Summer’s finally here, and there are hundreds of ways we plan to enjoy it outdoors—from watching a Twins game or attending a festival, to camping, hiking, fishing, boating or just having friends over for a grill-out.
Case in point: I’m writing this after just diving into crystal-clear water on a blue-sky, 90-degree Saturday afternoon. Earlier, I enjoyed running on part of the Lake Minnetonka LRT Regional Trail, one of our state’s 2,865 miles of walking/running/biking trails mostly created by converting old railroad lines. Two weeks from now, I head up to the Boundary Waters Canoe Area Wilderness (BWCAW); a few weeks after that, it’s camping near Brainerd; in August there’s hiking in Winona...
We’re fortunate to live in a part of the world with fresh air, fresh water, free access to lakes and trails, and summertime weather that makes being outside so enjoyable. It’s easy to take for granted that it’s always been so good. But other than the weather, the rest of it was created (or preserved) over many years by leaders and citizens who believed in leaving things better for the next generation.
Doing this required capital, though. Minnesota was fortunate to have thousands of miles of old-growth forest for logging and rich black topsoil for growing grains and other crops. It also had pioneers with the right smarts and timing to create giant businesses (including Pillsbury, General Mills and Cargill) able to capitalize on those natural resources, along with a population known for its strong work ethic. Such companies generated enough wealth for a portion of it to be reinvested into the state—some directly from companies, but most from the individuals that owned or ran them.
Next came foresight, a lot of arguing and a common desire to leave things better—regardless of political affiliation. We’ve seen this with how the state has led the nation in reducing coal-fired power plant emissions and clean water standards. But the most extensive battles and victories have involved the Boundary Waters.
Tens of millions of dollars have been spent, and epic legal, political and conservation-vs.-industry battles have been fought over it since the U.S. government first withdrew 500,000 acres from availability for settlement there in 1902.
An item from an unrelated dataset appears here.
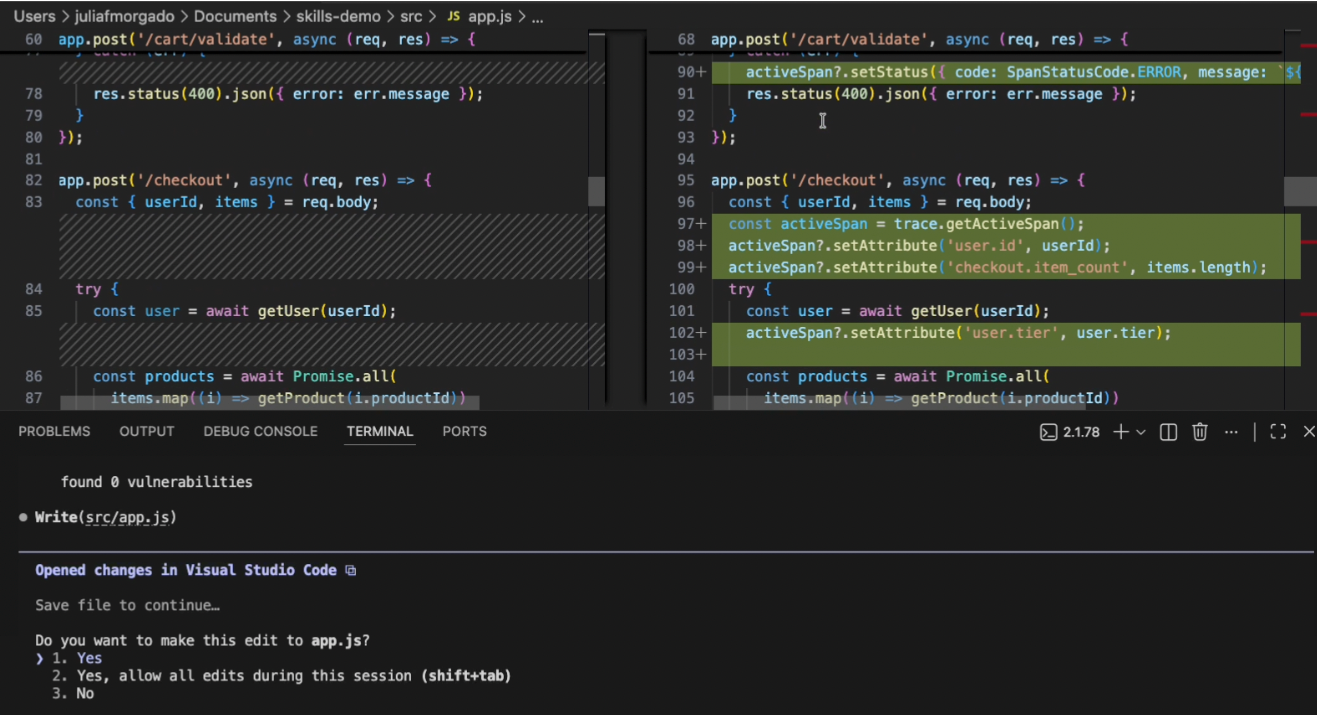This screenshot has height=715, width=1317.
Task: Kill terminal with the trash icon
Action: coord(1200,432)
Most of what is considered the BWCAW today was established as the Superior Roadless Primitive Area by the U.S. Forestry Service in 1938. But logging was still allowed, as was later the use of power boats, snowmobiles and fly-ins. Resorts popped up and in some areas cabins were permitted for a brief period of time.
Others continued to see it as a land of opportunity. In 1925, considerable effort went into a proposal for a series of dams to harness hydroelectric power; doing so would have obliterated most of the wilderness area. Most people living near the area favored the idea because of the jobs it would bring, but conservationists won out, and the idea eventually died.
Meanwhile, efforts to mine near and even within the BWCAW have continued for decades. As far back as the mid-1960s, there was copper-nickel prospecting adjacent to it.
At that time, conservationists and various political leaders’ efforts to make it a true wilderness area started to gain ground with the goal of no logging, motor boats, snowmobiles, resorts or mining. The movement involved several lawsuits, ugly protests, federal and appeals court decisions, state legislation, executive orders from U.S. presidents, acts of Congress and even a suit by Gov. Al Quie against the U.S. government, seeking to kill the law largely responsible for protecting the area as it is today.
If you’re one of the 200,000 people each year who paddle through the area, or camp or hike there, you’d never know such a serene place had been the source of so much tumult. But you can enjoy it now thanks to the work of all those people during the last 100 years. And of course, the challenge continues: How do we help industries employ more people while protecting this state and its national treasure?
Last December, the U.S. Forestry Service said it would not renew two mineral leases held by Twin Metals Minnesota, saying its proposed $2.8 billion copper mine near Ely poses too great of a risk of contaminating the BWCAW’s lakes and rivers. Twin Metals says this is the world’s largest untapped copper-nickel deposit, and that it would bring hundreds of jobs to a region that has been losing them for decades. So the battle—and balancing act between what’s good for the economy and what’s good for the environment—continues.
The same is true regarding protecting our air and water quality (there’s a lot of interesting history in these areas as well). Minnesota has been a leader in finding the right balance that produces an environment good for business and good for our health.
Given our rich history, I’m confident our state will continue to do so over time, regardless of what may come up in individual situations, or out of the current adminstration in Washington.
Food for thought as you enjoy the outdoors this summer!